- [TEKS YANG DITAMPILKAN]:
Itulah sekilas kondisi pendahulu kita yang berbahagia. Mereka para
Nabi, Shiddiqun, Syuhada dan Shalihun. Mereka telah menemukan jalan yang
lurus. Kebahagiaan itu mustahil didapatkan kecuali dengan iman dan amal
shalih. Tanpa keduanya kebahagia¬an yang diburu semakin menjauh.
Ketika Harun ar-Rasyid memangku kekhalifahan yang diwarisinya dari
bapaknya, ia mengalokasikan harta yang sangat banyak untuk membangun
sebuah istana di tepi sungai Dazlah. Sungai itu dialirkan dari sebelah
utara istana dan keluar dari sebelah selatan. Ia membangun taman yang
luar biasa dan menonjok ke sungai. Ia lalu membuat tirai-tirai dan
tempat berkumpul orang-orang.
Setelah pembangunan selesai, orang-orang berkerumun mendatanginya
untuk memberi ucapan selamat kepadanya. Salah seorang di antara yang
datang adalah Abu al-‘Athiyah. Ia berdiri di hadapan Harun ar-Rasyid dan
berkata. Perkataan kali ketiga yang berbunyi:
Apabila jiwa telah berkumur
Dengan napas sekaratul maut (mabuk kematian) di dalam dada
Di sana Anda mengetahui dengan haqqul yaqin
Tidaklah Anda kecuali dalam (keadaan) tertipu
Dengan napas sekaratul maut (mabuk kematian) di dalam dada
Di sana Anda mengetahui dengan haqqul yaqin
Tidaklah Anda kecuali dalam (keadaan) tertipu
Maka, Harun menangis sampai terjatuh ke tanah. Ia kemudian
memerintahkan tirai-tirai itu dihancurkan, pintu-pintu digembok, dan ia
kembali menempati istana yang lama. Tidak mencapai sebulan kemudian, ia
meninggal dunia.

- [YANG HARUS DILAKUKAN]:
Salin persis bagian teks di atas antara "Ketika Harun ar-Rasyid" dan "tempat berkumpul orang-orang.", termasuk kedua bagian itu. Kerjakan hanya dengan berpegang pada teks di atas.

- [ISI MATERI]:
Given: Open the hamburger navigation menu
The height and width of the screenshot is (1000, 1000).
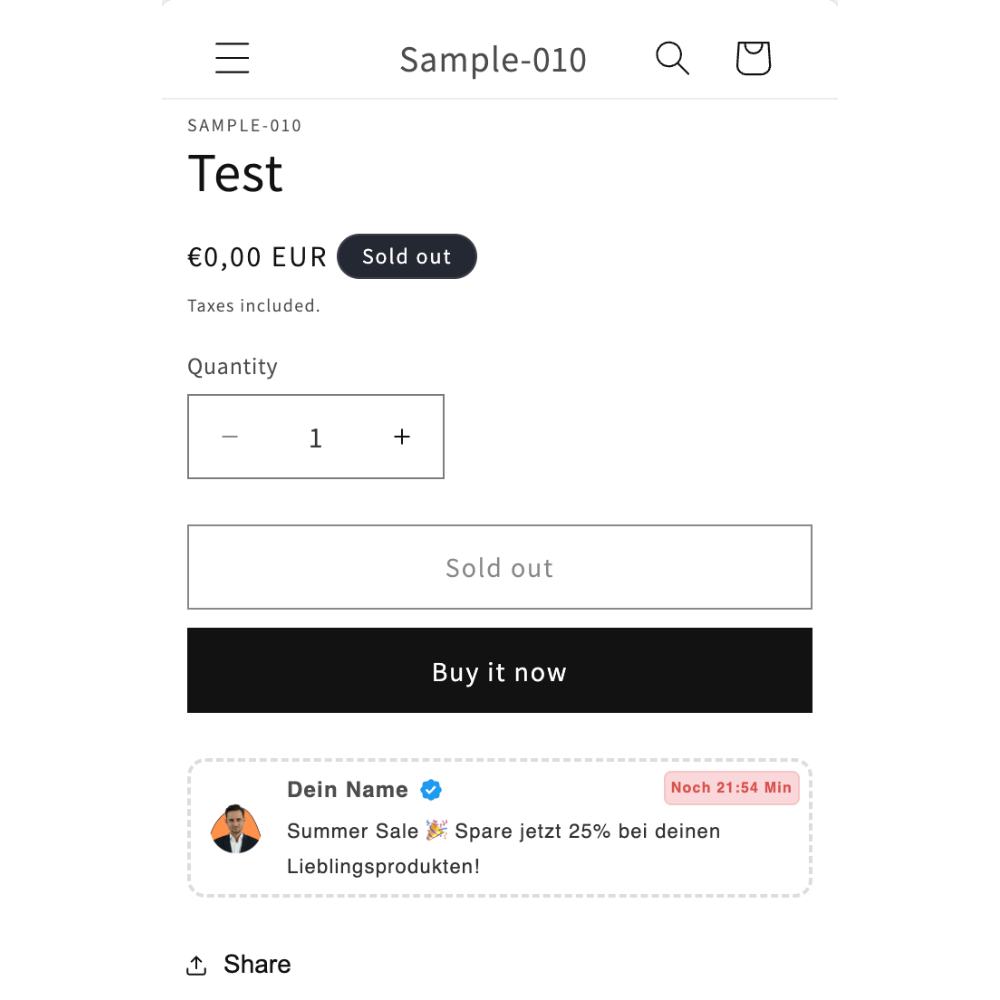Looking at the screenshot, I should pos(232,58).
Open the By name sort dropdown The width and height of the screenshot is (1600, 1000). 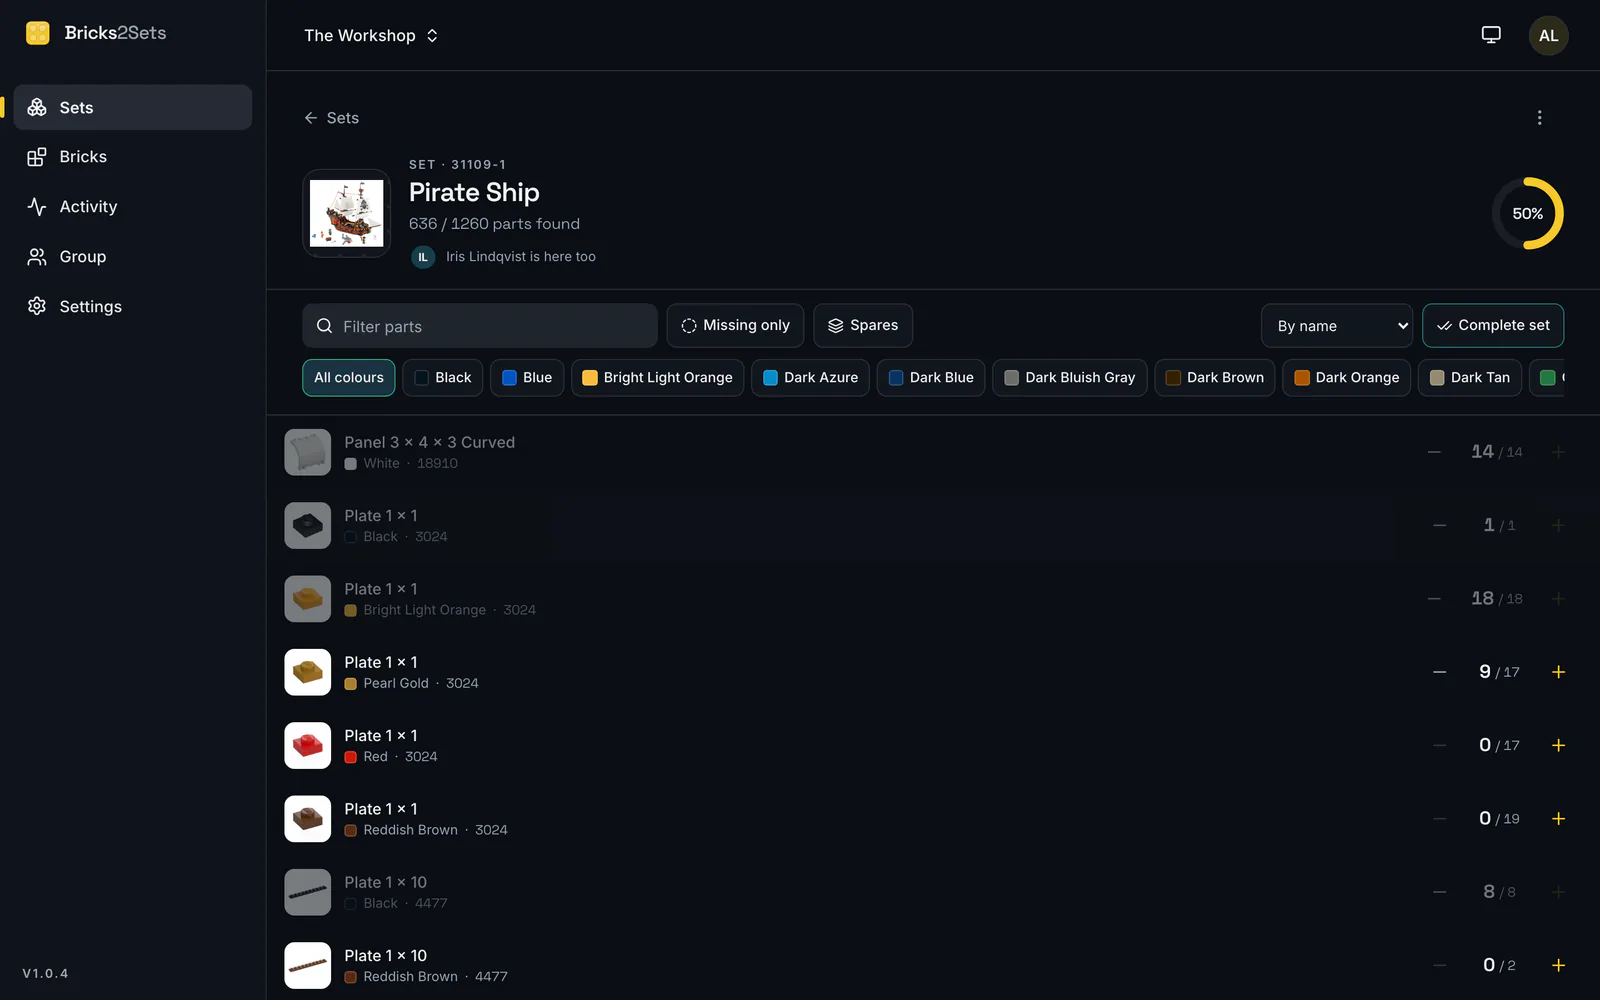pyautogui.click(x=1336, y=326)
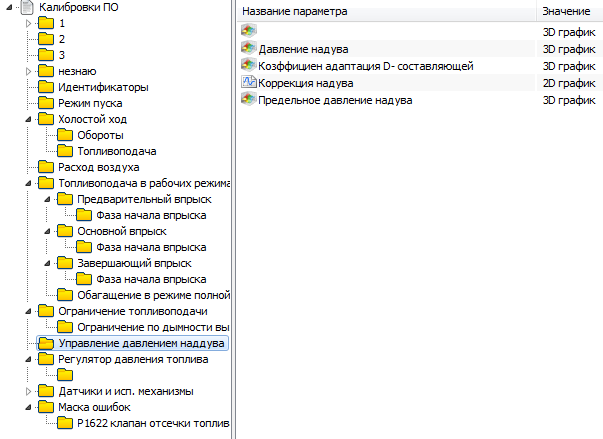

- [HASIL]:
Ketika Harun ar-Rasyid memangku kekhalifahan yang diwarisinya dari
bapaknya, ia mengalokasikan harta yang sangat banyak untuk membangun
sebuah istana di tepi sungai Dazlah. Sungai itu dialirkan dari sebelah
utara istana dan keluar dari sebelah selatan. Ia membangun taman yang
luar biasa dan menonjok ke sungai. Ia lalu membuat tirai-tirai dan
tempat berkumpul orang-orang.